Durante los siglos que van de 1200 a 1500 fue decayendo gradualmente el mantenimiento exterior de los ideales espirituales del monacato. Basta ver la disminución de la austeridad, el abandono de la plena vida en común y la ruptura de la relación espiritual entre el abad y sus monjes.

Aunque el ayuno y la abstinencia no sean una prueba infalible de santidad, y a pesar de que la regla de San Benito era notablemente moderada en sus días por lo que respecta a las exigencias dietéticas, la historia y la experiencia espiritual parecen indicar que un monasterio, a grandes rasgos, puede ser medido por su régimen alimenticio. En la Edad Media, a este respecto, la piedra de toque era el consumo de carne. La regla establece categóricamente que sólo los enfermos pueden comer carne, y está claro que hasta el siglo XI esta abstinencia se mantuvo en todas las casas normalmente observantes. La carne estaba permitida solamente en la enfermería y en la mesa del abad cuando éste comía con un invitado. A partir de finales del siglo XII, lo más tarde, esta regla fue contravenida cada vez más ampliamente. Se encontraron dos maneras de evitarIa. Una era la mesa del abad. Cuando el abad invitaba a algún monje a comer con él y sus invitados, todos podían comer carne, y gradualmente se fue estableciendo la costumbre de hacer un turno rotatorio de invitaciones a la mesa del abad, tanto si había huéspedes como si no. Otro truco era la enfermería. La costumbre de sangrarse periódicamente, que parece provenir de la época de CarIomagno para desaparecer poco antes de 1400, daba ocasión a una visita a la enfermería seguida de dos días de recuperación durante los cuales se podía comer carne legalmente. Más tarde, a comienzos del siglo XIV, se permitió a todos que comieran carne tres o cuatro días por semana, lo cual fue establecido canónicamente por Benedicto XII en 1336. No obstante, para conservar las apariencias, la carne nunca se servía en el refectorio principal, sino en otro comedor al que la comunidad acudía por relevos.

Aparte del asunto de la carne, durante la Edad Media el espíritu de la regla se vio burlado en muchas casas al ser servidas ricas y abundantes viandas, especialmente en los días de fiesta. En la Apología de San Bernardo esto se convierte en un lucus classicus, al tener siempre presente en la mente lo que ocurría en Cluny; y era un tema sobre el que Gerald de Gales nunca se cansó de hablar.

**Instrucciones de trabajo:**
**A)** Indica si cada una de estas afirmaciones coincide con el fragmento sobre el monacato y cita las palabras exactas del fragmento que lo deciden: (i) la regla de San Benito solo permitía comer carne a los enfermos; (ii) la carne permitida se servía en el refectorio principal; (iii) la costumbre de sangrarse periódicamente se mantuvo hasta después de 1500.
**B)** Prolonga el fragmento sobre el monacato a partir de su última oración.
Los datos no hacen falta para resolver nada de este ejercicio.

**Datos proporcionados:**
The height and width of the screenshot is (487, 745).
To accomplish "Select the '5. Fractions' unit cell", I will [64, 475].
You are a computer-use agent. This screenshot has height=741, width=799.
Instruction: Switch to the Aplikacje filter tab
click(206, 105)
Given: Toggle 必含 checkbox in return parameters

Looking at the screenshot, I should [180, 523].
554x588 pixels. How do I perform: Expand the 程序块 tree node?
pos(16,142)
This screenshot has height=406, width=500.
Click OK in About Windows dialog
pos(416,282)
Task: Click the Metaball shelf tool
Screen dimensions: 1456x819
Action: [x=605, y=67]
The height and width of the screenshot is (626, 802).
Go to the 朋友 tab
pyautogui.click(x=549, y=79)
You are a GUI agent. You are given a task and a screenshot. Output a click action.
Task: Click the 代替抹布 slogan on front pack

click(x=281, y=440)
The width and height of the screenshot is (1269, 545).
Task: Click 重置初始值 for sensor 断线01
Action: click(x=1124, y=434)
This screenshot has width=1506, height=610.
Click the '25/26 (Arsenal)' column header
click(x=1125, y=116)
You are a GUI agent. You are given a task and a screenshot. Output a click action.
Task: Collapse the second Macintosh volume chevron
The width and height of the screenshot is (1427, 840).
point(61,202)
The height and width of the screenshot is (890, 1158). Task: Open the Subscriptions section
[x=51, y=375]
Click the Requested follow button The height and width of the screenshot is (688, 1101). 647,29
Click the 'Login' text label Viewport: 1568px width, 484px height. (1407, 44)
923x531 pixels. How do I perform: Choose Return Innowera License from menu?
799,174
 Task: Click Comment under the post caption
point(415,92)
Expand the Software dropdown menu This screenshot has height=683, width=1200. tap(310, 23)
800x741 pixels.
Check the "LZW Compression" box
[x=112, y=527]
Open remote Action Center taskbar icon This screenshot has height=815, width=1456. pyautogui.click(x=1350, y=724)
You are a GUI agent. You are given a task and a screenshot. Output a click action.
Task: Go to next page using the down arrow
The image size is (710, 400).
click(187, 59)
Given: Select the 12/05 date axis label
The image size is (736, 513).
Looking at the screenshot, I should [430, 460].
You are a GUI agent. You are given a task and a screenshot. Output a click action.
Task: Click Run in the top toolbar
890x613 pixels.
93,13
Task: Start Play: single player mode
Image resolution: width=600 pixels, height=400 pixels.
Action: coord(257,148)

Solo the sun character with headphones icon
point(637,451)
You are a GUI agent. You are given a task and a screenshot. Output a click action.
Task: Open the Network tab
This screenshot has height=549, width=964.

**Resultados del ejercicio:**
**A)**
(i) Sí: «La regla establece categóricamente que sólo los enfermos pueden comer carne».
(ii) No: «la carne nunca se servía en el refectorio principal, sino en otro comedor al que la comunidad acudía por relevos».
(iii) No: «para desaparecer poco antes de 1400».

**B)**
El verdadero camino para observar la pobreza espiritual y material de los monjes es la plena vida en común, lo cual implicaba, o debía implicar, la ausencia de toda propiedad privada. Esto se practicó totalmente en líneas generales hasta el siglo XIV, momento en que dejó de observarse de dos principales modos. En primer lugar era normal que los obedenciales tuvieran sus propias habitaciones fuera del claustro en las que negociaban, dormían, comían, e incluso recibían a miembros de la comunidad o de fuera. En segundo lugar, se instauró la costumbre de dar pequeñas sumas a cada miembro de la comunidad para que pudiera comprarse vestidos, libros y pequeñas comodidades personales, además de regalos a sus parientes y limosnas privadas. Se trataba de una cantidad fija, diferente según los monasterios, aumentada con una bonificación con motivo de celebraciones particulares, tales como la primera misa de un sacerdote, lo cual, junto con otras comodidades, tales como el enmaderar el dormitorio y el claustro, tendieron a convertir la vida monástica en la vida de un colegio.

Finalmente, la mutua e Íntima relación entre el abad y el monje, siempre y en todas las épocas especialmente importante y peculiarmente vulnerable, se fue deteriorando rápidamente durante este período. El abad, dedicado a sus compromisos políticos, feudales y sociales abandonó el claustro para vivir en un lugar de su propiedad que pronto creció en tamaño y comodidad. Y lo que es peor, se ausentaba a menudo, por asuntos del rey o de su casa, pero incluso cuando no le entretenía ningún asunto público pasaba la mayor parte del año en una u otra de sus posesiones. Llegó incluso a generalizarse la costumbre de que cuando el abad estaba en «casa» no residía en el monasterio, sino en una de sus posesiones situada a dos o tres kilómetros de aquél, donde los monjes podían visitarIe. Así pues, poco a poco de ser el abad de la regla, que existía solamente para gobernar y guiar a sus monjes, se convirtió en una autoridad distante, casi desconocida por los monjes del claustro y a la que se acudía solamente cuando algún problema personal o administrativo exigía consejo o decisión, hasta que al fin se convirtió simplemente en una especie de patrono o gerente -«mi patrón», como le llamaban los monjes ingleses del principio de los Tudor refiriéndose a él- . Podemos seguir el cambio contemplando las vidas de Anselmo en Bec, Suger en St. Denis, Sansón en Bury, Tomás de la Mare en St. Albans y el prior More en Worcester.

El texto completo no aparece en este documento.